Angiodynamics, with 900 employees in the Capital Region, makes products for cancer treatment and "peripheral vascular intervention" — blood supply to arms and legs. The company booked sales of $354 million in fiscal 2014.
The company has reduced its workforce by 80, but DeVivo said the reduction was attributable to other factors apart from the tax. Among them: "Rightsizing" the company after three acquisitions in 2012.
Lawmakers originally based the tax on the likelihood that medical device makers would gain a windfall with so many uninsured gaining coverage.
But DeVivo called this view" an ignorant argument" because there is no fixed pricing and hospitals are looking to reduce their own costs through bargain hunting.
"We're already giving at the office," he said. "We are not the problem."
Executives at Welch Allyn, a Skaneateles Falls-based maker of devices for physical exams, patient monitoring and blood-pressure measurement, initially attributed layoffs of 275 employees in 2012 to the device tax.
But in reality, the job losses were part of a broader reorganization to better position itself in the device marketplace, said the company's CEO, Stephen Meyer.
"The device tax certainly played an important role in our 2012 restructuring," Meyer said in a statement. "We also believed, and stated at the time, that to remain competitive we needed to adapt to the pressures that health reform and a changing global marketplace would bring, including industry consolidation, downward pressure on prices, and more competition from around the world."

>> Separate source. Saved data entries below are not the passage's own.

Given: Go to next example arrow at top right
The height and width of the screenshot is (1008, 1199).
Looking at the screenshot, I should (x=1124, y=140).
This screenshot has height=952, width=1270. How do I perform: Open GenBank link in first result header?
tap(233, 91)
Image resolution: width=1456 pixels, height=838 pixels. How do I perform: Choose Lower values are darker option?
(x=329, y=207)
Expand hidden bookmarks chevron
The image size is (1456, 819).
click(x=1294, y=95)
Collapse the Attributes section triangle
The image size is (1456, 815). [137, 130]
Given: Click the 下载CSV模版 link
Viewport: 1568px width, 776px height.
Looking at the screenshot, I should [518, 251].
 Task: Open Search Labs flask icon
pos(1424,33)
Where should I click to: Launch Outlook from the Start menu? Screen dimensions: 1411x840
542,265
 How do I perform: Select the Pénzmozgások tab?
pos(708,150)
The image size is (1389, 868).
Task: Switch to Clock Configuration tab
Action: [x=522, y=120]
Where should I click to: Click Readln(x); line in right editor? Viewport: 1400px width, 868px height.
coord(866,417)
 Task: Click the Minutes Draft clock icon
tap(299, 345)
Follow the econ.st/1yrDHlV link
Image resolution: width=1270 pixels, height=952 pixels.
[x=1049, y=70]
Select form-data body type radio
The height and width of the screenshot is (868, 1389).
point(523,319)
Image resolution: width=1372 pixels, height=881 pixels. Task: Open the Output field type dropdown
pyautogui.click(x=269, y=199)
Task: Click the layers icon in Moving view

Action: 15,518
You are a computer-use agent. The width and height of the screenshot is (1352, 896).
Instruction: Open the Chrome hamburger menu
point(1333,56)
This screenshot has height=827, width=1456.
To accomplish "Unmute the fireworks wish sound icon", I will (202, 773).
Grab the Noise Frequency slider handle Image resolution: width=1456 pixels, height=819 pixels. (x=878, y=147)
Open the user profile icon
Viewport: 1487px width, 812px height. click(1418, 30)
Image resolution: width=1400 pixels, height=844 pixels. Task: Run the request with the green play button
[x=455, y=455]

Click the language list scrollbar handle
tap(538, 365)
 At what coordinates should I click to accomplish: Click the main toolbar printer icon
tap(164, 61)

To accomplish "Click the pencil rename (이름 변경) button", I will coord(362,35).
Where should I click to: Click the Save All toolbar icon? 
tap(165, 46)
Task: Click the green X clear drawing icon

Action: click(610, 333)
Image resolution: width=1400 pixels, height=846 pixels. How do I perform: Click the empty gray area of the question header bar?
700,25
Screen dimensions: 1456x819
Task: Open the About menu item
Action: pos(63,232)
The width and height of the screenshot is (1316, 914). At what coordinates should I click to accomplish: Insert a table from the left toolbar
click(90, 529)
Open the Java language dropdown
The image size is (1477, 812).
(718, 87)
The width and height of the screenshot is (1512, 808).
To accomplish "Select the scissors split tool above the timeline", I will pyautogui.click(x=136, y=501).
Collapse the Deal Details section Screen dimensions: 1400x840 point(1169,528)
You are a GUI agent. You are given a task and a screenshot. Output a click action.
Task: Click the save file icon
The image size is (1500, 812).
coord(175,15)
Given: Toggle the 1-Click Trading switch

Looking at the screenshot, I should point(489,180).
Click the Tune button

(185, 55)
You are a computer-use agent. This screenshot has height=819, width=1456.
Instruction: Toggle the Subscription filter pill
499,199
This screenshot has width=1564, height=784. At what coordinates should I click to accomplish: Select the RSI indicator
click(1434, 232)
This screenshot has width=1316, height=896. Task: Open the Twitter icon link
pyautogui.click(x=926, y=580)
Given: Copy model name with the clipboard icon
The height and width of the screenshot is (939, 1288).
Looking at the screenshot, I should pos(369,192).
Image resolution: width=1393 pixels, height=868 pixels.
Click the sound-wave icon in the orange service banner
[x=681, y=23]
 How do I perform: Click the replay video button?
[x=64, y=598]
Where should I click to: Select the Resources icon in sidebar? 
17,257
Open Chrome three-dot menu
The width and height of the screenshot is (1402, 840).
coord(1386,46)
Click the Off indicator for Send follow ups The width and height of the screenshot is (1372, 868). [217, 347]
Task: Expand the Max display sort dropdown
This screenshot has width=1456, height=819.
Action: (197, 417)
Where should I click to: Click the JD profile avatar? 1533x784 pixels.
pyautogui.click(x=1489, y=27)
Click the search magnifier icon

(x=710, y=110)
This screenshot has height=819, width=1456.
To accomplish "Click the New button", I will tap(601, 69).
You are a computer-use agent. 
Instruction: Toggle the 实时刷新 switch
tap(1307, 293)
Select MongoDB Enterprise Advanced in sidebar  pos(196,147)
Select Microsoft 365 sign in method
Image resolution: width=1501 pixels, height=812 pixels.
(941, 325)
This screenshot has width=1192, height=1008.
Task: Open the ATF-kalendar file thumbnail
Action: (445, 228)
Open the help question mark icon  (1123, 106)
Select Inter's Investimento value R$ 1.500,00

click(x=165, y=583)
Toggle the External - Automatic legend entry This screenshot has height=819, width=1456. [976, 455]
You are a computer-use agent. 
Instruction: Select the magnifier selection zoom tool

A report earlier this month by the non-partisan Congressional Research Service said that while the tax is "challenging to justify," the actual impact on the overall industry is "fairly minor" — amounting to output and employment falling by no more than two-tenths of 1 percent.
Rather than hurt research and development of new products, companies are likely to offset the tax by passing the cost on to consumers, the report said. (An AdvaMed analysis of the CRS report called it "fundamentally flawed.")
Supporters of the tax point to the report as evidence that the medical device industry is alive and well, and is pumping up fears of job losses and stifled innovation to bolster its repeal lobbying effort on Capitol Hill.
"These companies have been highly profitable by their own admission," said Lisa Swirsky, a health policy specialist at Consumers Union. "It sounds like they're crying wolf."
Ultimately, the marketplace is the industry's key to success and a truly innovative product will find its proper niche regardless of the tax, critics say.
"The medical equivalent of an iPad will take off despite the tax," said Paul Van de Water, a health policy fellow at the Center for Budget and Policy Priorities. "If not, it's for reasons that have nothing to do with the tax. There are very few innovations for which the tax will make the difference between profitability and non-profitability."
Van de Water and other industry critics fear that congressional repeal of the device tax will provoke a stampede for similar treatment among other Obamacare stakeholders paying similar taxes, including the insurance industry.
A Consumers Union study authored by Swirsky concluded the industry's largest players had profit margins so high, the tax would have a negligible impact. For instance, Johnson & Johnson's device division booked $7.1 billion in operating profits in fiscal 2012. The tax would reduce that to $6.8 billion.
The five largest medical device companies, including Johnson & Johnson, Medtronic and GE Healthcare, accounted for 28 percent of industry sales, according to a survey cited in the CRS report.
The industry counters that most device makers are small, pointing to a Commerce Department data that 80 percent of them employ 50 or fewer.
But even if the tax were to have an impact on smaller players, "why let the big guys off the hook without paying their fair share like other stakeholders?" Swirsky said.